In November of 2008, they had more cases of the measles than in the entirety of 1996. Even B.C. has been affected by the rejection of vaccines, as last year’s outbreak of mumps was traced to a northern religious community where vaccines are believed to display disrespect for God’s protection.

The U.S. is seeing similar numbers, as is any other area where we see a confluence of overactive parental imagination and staggering naivety.

There are positive examples, however. Actress and all-around dream-boat Amanda Peet has been an outspoken opponent of the anti-vaccination movement. She has been brave in her refusal to back down in the face of the thousands of shrilling harpies who swarm at anyone audacious enough to side with evidence over nonsense. She is a mother, yet she somehow doesn’t allow that to turn her brain into so much granola. She is what McCarthy should aspire to be.

I really shouldn’t pick on Jenny McCarthy too much, though. She is, I must admit, an easy target. While she brings a new level of notoriety to the movement, there are many others who have been doing just what she’s doing, and for far longer.

Religion, for instance, has been a huge contributing factor in vaccine avoidance. Christian churches have been speaking against the HPV vaccine, which can prevent cervical cancer, because they think cervical tumors are a great deterrent to teenage sex. African Islamic mullahs are the one and only reason that polio has not been globally exterminated, as they spread their lies about the vaccine being a Western ploy against Islam. This stuff is everywhere.

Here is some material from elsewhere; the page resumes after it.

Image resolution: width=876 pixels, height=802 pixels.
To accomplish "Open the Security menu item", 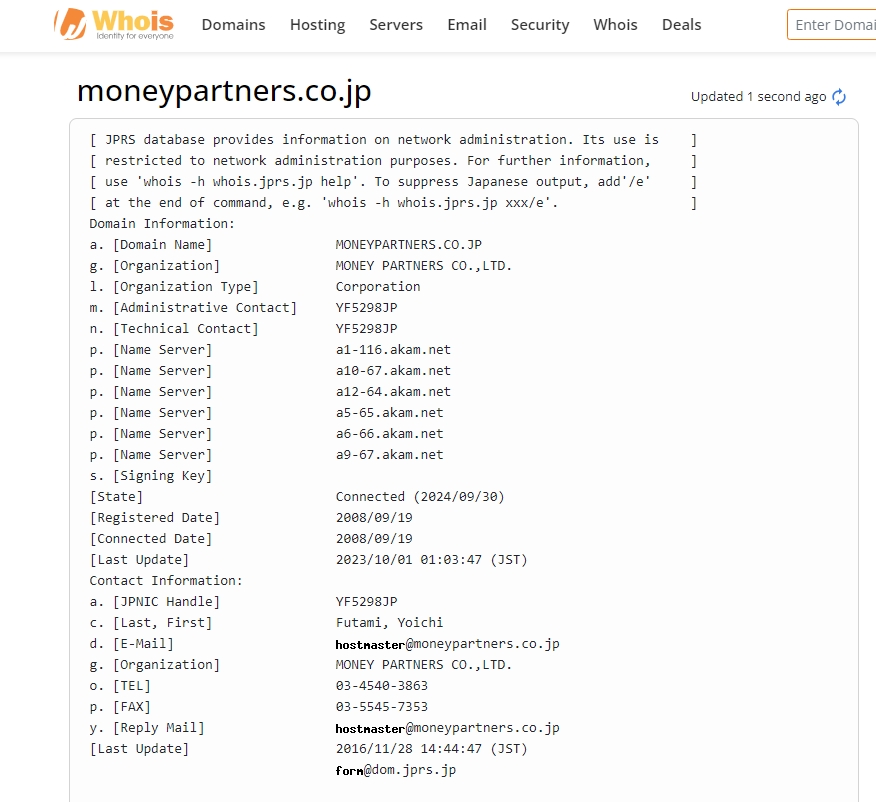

But I will use Jenny McCarthy as their emblem, because she is an easy target, and because she is so current and visible. But mostly, I will use her because she has tried to invalidate criticism by playing the wounded mother, whom only a true brute would pick upon.

Well, I would like her to respond to those who have truly lost, such as those parents naive enough to have been suckered by her self-serving lies, and who lost a child as a result.

I hate the anti-vaccination movement. I hate Jenny McCarthy. And you should, too.